Valganciclovir Improves Survival in Patients with Glioblastoma
ABSTRACT & COMMENTARY
By Richard R. Watkins, MD, MS, FACP
Division of Infectious Diseases, Akron General Medical Center, Akron, OH; Associate Professor of Internal Medicine, Northeast Ohio Medical University, Rootstown, OH
Dr. Watkins reports no financial relationships in this field of study.
SOURCE: Soderberg-Naucler C, et al. Survival in patients with glioblastoma receiving valganciclovir. N Eng J Med 2013;369:985-986.
Glioblastoma is one of the most aggressive solid tumors, with a median overall survival of 12 to 14 months and a two-year survival of 15% to 26% despite our best current therapies. Recently it has been suggested that cytomegalovirus (CMV) acts as a tumor promoter in breast cancer.1 CMV is a very common infection in humans and has a seroprevalence rate of at least 50% in the U.S.2 Investigators from Sweden sought to determine the prevalence of CMV in patients with glioblastoma and elucidate what effect valganciclovir might have on disease progression and survival.
Soderberg-Naucler and colleagues examined 250 cases of glioblastoma and all but one were CMV-positive. Of the 75 patients they further evaluated, the median survival rate was 33 months in those with low-grade CMV infection compared to 13 months in those with high-grade CMV infection (P=0.04). Using data from a double-blind clinical trial or a compassionate-use program at their institution, the investigators found two-year survival was 62% among 50 patients who received valganciclovir in addition to standard therapy compared to 18% of controls who did not receive valganciclovir (P<0.001).
The two groups were matched for disease stage, surgical-resection grade, and baseline treatment.Overall, the median survival was 25 months in the patients who received valganciclovir and 13.5 months in those who did not (P<0.001). Furthermore, in a subgroup analysis the median two-year survival of patients who received valganciclovir for at least 6 months was 70%, while those who received continuous valganciclovir after the first 6 months had a two-year survival of 90% (P<0.001). The median survival in this latter group was 56.4 months.
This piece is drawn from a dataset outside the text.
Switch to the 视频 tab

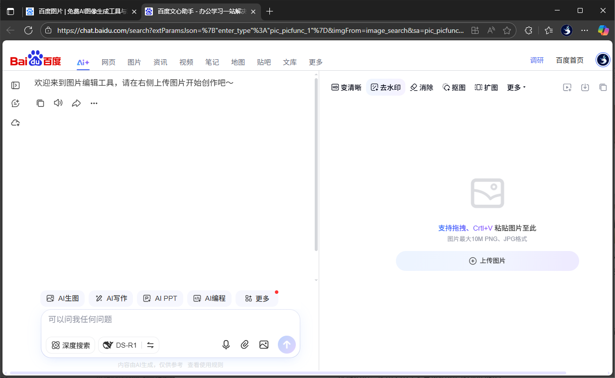[x=186, y=62]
The results of this study and their possible clinical implications are profound given the dismal prognosis associated with glioblastoma. Indeed, such high survival rates have never been reported in previous studies. Although its high incidence in tumors has been appreciated for several years, many experts have dismissed CMV as a bystander and not a promoter of disease.
Enthusiasm for the findings of the present study must be somewhat mitigated by its limitations. First, it had a retrospective design, a small sample size, and was conducted at a single institution. Second, no information was provided about side-effects of the medication, specifics about the diagnosis of CMV, nor if those patients with increased survival had measurable improvement in their CMV viral indices. Third, there was no explanation why certain patients received a longer duration of therapy than others. Finally, while the authors suggested it was unlikely selection bias could have accounted for the high survival rates, this cannot be ascertained with a reasonable degree of certainty without a more detailed description of the study population.
While the results of this single study are impressive, they are preliminary and should be the impetus for additional multicenter, prospective trials. One important question still unanswered is which patients with glioblastoma and CMV should be treated? Should it be all of them or only those expected to survive at least 6 months to a year? Until more data are available, the routine use of valganciclovir for glioblastoma can not be recommended. The potential role of immunotherapy, such as a CMV vaccine, in the treatment of glioblastoma also requires further investigation.
- Taher C, et al. High prevalence of human cytomegalovirus proteins and nucleic acids in primary breast cancer and metastatic sentinel lymph nodes. PloS One 2013;8:e56795.
- Bate SL, et al. Cytomegalovirus seroprevalence in the United States: the national health and nutrition examination surveys, 1988-2004. Clin Infect Dis 2010;50:1439-1447.